TASK TO COMPLETE: Reproduce word for word the lines between those holding "Task: Expand the language dropdown arrow" and "Click Checkout from Hotel in Athens text", inclusive, and nothing else from the data below.
========
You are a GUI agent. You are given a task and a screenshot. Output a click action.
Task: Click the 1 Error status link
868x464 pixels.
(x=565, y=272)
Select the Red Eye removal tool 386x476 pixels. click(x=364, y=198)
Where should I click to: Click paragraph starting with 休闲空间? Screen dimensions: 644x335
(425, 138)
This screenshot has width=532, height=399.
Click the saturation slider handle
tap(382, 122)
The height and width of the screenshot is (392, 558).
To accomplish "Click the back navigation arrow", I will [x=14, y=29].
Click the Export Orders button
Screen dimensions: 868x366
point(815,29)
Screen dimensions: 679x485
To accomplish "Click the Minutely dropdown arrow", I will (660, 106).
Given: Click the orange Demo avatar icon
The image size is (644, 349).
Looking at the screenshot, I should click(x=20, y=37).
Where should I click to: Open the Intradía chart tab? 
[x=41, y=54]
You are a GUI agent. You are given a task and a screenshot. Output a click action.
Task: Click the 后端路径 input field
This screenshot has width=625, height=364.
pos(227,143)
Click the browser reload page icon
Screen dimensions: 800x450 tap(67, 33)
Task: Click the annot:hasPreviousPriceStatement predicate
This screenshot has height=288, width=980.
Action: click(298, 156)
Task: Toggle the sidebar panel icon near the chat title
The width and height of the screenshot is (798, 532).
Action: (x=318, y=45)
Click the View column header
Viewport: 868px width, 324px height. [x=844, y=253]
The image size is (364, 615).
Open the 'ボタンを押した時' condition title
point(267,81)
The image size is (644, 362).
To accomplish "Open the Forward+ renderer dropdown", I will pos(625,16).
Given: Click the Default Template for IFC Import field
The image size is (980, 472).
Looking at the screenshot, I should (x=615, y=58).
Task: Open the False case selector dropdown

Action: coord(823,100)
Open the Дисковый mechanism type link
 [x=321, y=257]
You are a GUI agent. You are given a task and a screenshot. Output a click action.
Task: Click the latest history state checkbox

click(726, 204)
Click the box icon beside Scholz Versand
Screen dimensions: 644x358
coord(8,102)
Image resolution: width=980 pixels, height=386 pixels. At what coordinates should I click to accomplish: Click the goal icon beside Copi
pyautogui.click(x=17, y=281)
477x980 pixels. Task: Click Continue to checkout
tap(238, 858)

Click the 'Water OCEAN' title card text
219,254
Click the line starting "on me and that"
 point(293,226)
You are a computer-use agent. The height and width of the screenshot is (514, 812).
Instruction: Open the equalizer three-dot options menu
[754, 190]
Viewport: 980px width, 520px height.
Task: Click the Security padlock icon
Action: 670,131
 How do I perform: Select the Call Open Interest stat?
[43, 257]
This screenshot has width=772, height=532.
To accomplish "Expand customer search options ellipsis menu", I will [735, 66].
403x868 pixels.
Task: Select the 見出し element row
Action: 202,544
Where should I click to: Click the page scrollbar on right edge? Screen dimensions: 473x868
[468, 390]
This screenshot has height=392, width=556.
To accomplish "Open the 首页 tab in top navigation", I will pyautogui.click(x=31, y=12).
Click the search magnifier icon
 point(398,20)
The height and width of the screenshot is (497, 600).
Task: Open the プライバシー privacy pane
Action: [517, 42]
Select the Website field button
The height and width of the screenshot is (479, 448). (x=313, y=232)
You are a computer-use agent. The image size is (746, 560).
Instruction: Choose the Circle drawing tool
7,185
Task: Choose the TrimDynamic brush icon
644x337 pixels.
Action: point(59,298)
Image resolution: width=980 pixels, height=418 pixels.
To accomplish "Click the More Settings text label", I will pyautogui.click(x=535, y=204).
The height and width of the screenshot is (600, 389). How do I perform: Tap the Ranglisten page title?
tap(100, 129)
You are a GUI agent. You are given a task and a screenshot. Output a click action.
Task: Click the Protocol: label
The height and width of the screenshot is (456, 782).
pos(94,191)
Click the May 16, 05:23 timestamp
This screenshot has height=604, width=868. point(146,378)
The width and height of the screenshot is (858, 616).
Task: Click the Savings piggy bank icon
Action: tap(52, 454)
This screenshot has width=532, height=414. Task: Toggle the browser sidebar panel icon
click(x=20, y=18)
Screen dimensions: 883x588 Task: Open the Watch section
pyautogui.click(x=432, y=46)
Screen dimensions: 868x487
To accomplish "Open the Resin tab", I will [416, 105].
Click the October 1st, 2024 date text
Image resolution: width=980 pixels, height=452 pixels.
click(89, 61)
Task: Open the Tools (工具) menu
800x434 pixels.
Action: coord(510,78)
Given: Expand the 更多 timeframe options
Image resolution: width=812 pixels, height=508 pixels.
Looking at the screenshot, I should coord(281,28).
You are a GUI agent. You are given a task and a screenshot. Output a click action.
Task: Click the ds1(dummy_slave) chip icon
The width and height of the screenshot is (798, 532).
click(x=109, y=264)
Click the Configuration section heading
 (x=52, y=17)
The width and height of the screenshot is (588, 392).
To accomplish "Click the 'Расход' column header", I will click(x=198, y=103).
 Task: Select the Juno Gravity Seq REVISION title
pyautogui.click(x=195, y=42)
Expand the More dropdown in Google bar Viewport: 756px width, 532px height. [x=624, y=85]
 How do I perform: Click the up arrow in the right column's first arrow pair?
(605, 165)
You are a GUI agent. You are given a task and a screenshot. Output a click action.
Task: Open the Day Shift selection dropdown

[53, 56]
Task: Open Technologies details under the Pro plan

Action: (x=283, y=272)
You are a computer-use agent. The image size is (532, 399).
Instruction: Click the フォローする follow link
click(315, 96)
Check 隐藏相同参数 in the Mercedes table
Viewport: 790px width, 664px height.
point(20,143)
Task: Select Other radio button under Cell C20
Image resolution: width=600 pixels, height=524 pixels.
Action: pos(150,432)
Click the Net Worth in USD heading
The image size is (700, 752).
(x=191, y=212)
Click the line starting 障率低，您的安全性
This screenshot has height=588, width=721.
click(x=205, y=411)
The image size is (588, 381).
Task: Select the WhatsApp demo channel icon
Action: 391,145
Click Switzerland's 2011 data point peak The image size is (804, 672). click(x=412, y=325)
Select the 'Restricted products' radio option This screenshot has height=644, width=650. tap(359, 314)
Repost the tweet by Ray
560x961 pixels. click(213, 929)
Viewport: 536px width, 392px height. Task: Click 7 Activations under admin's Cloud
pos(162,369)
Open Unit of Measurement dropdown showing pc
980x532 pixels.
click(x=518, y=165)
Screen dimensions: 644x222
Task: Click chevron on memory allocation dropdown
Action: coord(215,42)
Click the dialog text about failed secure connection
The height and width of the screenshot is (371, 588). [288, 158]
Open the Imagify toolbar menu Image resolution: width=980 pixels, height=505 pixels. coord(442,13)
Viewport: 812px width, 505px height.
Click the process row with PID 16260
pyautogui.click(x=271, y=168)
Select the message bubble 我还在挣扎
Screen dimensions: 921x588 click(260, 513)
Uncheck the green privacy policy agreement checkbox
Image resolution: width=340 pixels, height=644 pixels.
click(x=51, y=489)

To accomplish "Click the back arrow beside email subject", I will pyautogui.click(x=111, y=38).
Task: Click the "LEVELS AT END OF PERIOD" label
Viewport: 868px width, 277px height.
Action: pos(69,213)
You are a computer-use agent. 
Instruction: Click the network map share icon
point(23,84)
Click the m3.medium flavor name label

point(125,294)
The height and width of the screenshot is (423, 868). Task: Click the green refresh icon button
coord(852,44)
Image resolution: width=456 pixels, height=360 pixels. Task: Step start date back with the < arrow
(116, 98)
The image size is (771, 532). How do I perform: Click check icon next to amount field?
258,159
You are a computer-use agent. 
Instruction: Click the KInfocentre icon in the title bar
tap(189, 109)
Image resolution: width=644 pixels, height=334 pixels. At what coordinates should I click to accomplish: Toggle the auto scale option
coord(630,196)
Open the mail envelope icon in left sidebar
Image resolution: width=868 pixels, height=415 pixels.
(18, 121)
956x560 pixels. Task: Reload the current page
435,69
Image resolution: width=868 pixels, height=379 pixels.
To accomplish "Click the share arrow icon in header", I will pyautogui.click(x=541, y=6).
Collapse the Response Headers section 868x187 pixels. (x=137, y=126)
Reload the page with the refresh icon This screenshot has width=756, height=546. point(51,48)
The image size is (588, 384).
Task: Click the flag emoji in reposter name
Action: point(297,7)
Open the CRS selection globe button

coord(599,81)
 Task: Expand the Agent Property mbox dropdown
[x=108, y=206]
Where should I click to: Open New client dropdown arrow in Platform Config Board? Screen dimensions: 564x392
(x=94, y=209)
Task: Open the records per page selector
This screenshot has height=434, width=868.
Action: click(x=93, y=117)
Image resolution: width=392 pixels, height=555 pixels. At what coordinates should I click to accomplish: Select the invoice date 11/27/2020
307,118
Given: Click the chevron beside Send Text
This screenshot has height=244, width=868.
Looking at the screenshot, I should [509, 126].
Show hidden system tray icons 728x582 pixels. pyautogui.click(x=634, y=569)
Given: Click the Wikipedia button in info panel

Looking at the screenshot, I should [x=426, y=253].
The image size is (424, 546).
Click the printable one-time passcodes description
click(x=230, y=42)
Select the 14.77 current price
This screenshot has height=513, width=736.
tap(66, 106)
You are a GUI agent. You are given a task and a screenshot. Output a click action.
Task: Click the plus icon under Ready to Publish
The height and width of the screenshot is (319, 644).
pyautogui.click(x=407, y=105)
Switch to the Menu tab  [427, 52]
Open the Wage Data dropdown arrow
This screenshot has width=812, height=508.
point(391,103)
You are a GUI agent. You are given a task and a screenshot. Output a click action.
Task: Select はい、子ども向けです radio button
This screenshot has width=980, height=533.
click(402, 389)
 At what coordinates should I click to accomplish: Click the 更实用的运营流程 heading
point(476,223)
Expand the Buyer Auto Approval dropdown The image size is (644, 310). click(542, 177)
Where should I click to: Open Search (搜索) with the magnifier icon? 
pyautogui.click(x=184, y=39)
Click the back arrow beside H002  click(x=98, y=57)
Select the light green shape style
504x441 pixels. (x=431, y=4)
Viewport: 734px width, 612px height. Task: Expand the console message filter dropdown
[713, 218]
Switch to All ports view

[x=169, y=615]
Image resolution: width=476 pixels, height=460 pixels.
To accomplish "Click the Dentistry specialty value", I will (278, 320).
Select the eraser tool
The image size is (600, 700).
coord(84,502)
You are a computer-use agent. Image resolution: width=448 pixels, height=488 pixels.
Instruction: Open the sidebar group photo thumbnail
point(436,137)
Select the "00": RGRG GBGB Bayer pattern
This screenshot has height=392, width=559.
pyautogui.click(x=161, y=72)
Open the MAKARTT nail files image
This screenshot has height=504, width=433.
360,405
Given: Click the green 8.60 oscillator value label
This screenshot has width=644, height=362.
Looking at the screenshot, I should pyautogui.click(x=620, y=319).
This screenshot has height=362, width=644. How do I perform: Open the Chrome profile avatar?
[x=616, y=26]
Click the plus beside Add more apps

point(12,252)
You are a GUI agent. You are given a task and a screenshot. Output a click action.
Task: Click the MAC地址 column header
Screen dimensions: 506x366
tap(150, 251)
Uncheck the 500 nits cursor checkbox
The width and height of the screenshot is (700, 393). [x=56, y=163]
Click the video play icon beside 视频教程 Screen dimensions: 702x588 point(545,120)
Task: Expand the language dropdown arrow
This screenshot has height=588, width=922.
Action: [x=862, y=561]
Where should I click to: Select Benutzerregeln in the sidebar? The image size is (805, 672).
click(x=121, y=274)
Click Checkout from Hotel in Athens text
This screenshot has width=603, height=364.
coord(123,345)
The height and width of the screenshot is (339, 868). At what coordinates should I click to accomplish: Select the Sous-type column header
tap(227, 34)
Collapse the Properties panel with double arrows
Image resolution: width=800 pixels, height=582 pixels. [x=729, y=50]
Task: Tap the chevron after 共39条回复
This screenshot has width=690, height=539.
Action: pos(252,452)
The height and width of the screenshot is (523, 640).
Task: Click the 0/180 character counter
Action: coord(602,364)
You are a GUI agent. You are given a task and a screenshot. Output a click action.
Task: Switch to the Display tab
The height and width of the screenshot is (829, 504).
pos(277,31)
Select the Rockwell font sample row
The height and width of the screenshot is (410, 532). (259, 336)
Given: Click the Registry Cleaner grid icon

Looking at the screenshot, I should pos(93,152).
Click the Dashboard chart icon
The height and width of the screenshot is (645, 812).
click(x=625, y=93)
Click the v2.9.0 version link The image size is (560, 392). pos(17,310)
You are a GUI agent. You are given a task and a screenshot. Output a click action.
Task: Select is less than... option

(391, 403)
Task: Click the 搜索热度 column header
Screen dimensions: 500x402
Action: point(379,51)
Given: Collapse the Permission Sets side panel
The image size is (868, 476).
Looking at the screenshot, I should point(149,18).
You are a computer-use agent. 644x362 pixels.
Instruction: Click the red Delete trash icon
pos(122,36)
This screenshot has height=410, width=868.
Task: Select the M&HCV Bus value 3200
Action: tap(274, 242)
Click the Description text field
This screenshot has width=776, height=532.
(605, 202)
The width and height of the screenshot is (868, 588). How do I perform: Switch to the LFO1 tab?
========
ANSWER TO THIS TASK:
Task: Expand the language dropdown arrow
This screenshot has height=588, width=922.
Action: [x=862, y=561]
Where should I click to: Select Benutzerregeln in the sidebar? The image size is (805, 672).
click(x=121, y=274)
Click Checkout from Hotel in Athens text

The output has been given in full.